Masih bekaitan dengan permasalahan di atas, juga didapatkan riwayat dari Abu Dzar Al-Ghifari, ia berkata: “Wahai Rasulullah, tidakkah engkau menjadikanku sebagai pemimpin” Mendengar permintaanku tersebut,beliau menepuk pundakku seraya bersabda:
“Wahai Abu Dzar, engkau seorang yang lemah sementara kepemimpinan itu adalah amanah. Dan nanti pada hari kiamat, ia akan menjadi kehinaan dan penyesalan kecuali orang yang mengambil dengan haknya dan menunaikan apa yang seharusnya ia tunaikan dalam kepemimpinan tersebut.”Dalam riwayat lain, Rasulullah Shallallahu alaihi wa sallam bersabda:
(shahih, HR Muslim no.1825)
“Wahai Abu Dzar, aku memandangmu seorang yang lemah, dan aku menyukai untukmu apa yang kusukai untuk diriku. Janganlah sekali-kali engkau memimpin dua orang* dan janganlah engkau menguasai pengurusan harta anak yatim.”(Shahih, HR.Muslim no.1826)
Al-Imam An-Nawawi membawakan kedua hadist Abu Dzar di atas dalam kitab beliau Riyadush shalihin, Bab “ Larangan meminta jabatan kepemimpinan dan memilih untuk meninggalkan jabatan tersebut jika ia tidak pantas untuk memegangnya atau meninggalkan ambisi terhadap jabatan”.

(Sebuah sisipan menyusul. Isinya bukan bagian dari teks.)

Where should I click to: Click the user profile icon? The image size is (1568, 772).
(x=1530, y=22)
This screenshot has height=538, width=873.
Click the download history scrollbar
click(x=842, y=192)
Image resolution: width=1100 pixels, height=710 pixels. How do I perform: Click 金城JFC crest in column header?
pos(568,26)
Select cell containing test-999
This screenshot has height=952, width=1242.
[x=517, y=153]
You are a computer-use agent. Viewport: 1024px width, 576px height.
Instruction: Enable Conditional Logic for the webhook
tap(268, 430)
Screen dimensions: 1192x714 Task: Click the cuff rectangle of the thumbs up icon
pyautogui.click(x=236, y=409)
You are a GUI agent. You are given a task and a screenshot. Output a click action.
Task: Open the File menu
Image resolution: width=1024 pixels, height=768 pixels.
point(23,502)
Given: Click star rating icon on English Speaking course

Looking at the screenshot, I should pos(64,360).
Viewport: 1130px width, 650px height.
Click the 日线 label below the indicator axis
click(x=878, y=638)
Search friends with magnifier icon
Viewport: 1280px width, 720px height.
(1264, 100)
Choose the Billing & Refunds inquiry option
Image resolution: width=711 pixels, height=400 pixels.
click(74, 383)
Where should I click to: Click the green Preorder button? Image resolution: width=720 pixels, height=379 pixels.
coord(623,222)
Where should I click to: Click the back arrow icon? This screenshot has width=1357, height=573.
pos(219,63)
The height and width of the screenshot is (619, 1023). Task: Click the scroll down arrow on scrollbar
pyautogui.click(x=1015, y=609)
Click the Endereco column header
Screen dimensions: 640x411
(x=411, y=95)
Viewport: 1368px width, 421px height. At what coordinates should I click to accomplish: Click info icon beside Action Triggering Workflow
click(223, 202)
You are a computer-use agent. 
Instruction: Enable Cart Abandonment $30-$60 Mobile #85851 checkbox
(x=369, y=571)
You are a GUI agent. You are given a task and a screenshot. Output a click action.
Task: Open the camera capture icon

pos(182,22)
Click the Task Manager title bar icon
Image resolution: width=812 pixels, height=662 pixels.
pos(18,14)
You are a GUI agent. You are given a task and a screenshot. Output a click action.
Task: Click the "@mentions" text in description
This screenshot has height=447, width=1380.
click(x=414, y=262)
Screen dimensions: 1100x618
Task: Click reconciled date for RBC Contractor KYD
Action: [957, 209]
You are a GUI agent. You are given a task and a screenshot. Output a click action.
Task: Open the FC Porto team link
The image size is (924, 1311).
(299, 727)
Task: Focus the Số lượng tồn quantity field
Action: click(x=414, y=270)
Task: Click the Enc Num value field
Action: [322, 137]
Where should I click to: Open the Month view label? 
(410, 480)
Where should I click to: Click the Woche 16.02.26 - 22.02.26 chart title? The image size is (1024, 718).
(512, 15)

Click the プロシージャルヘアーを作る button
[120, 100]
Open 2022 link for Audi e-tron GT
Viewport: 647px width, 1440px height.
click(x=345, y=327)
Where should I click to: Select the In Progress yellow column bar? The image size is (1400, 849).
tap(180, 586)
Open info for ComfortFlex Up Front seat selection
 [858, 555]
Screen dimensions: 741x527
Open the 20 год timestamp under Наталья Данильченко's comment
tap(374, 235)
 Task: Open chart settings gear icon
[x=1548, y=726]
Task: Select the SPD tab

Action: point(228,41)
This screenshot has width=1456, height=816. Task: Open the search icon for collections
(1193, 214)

◘ Kepemimpinan yang diimpikan dan diperebutkan
Menjadi seorang pemimpin dan memiliki sebuah jabatan merupakan impian semua orang kecuali sedikit dari mereka yang dirahmati oleh Allah. Mayoritas orang justru menjadikannya sebagai ajang rebutan khusunya jabatan yang menjanjikan lambaian rupiah(uang dan harta) dan kesenangan dunia lainnya.
Sunggguh benar sabda Rasulullah Shallallahu alaihi wa sallam , ketika beliau menyampaikan hadist yang diriwayatkan dari Abu Hurairah rodhiyallahu anhu :
“ Sesungguhnya kalian akan nanti akan sangat berambisi terhadap kepemimpinan, padahal kelak di hari kiamat ia akan menjadi penyesalan”.(Shahih, HR. Al-Bukhari no.7148)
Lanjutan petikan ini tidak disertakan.